Available data:
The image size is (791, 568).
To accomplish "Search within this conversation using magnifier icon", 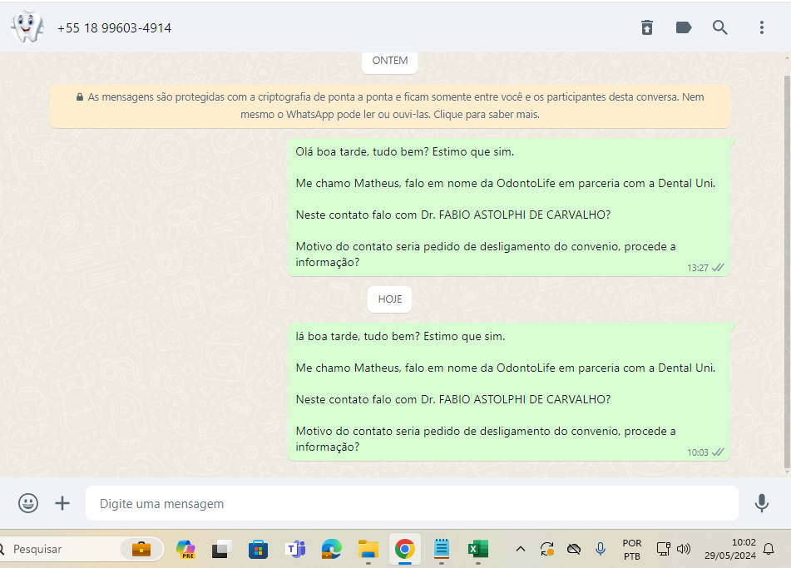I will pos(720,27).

==

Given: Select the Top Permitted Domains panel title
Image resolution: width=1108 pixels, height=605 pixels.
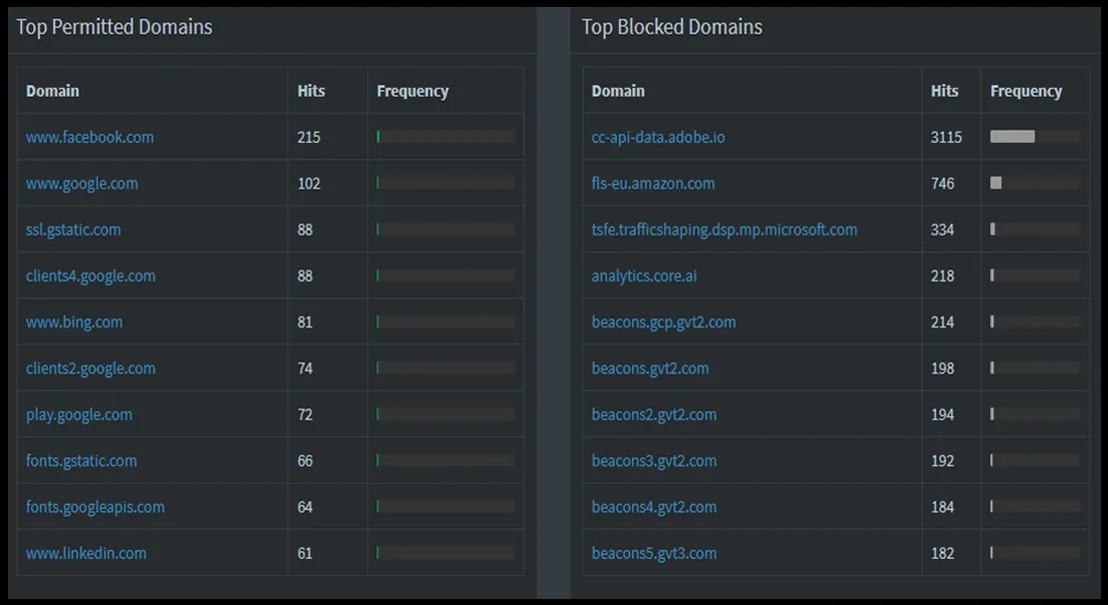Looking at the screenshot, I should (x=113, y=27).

--

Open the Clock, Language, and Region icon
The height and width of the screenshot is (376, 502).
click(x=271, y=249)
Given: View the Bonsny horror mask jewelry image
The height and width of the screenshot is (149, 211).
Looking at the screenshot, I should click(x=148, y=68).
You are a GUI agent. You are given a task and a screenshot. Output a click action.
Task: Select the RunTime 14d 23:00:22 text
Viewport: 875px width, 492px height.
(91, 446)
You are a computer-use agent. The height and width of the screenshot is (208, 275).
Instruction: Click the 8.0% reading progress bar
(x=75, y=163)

Description of the task: Using the entries above, work out the number of lines that hold the word "Select" and write it with no other words.

Answer section: 2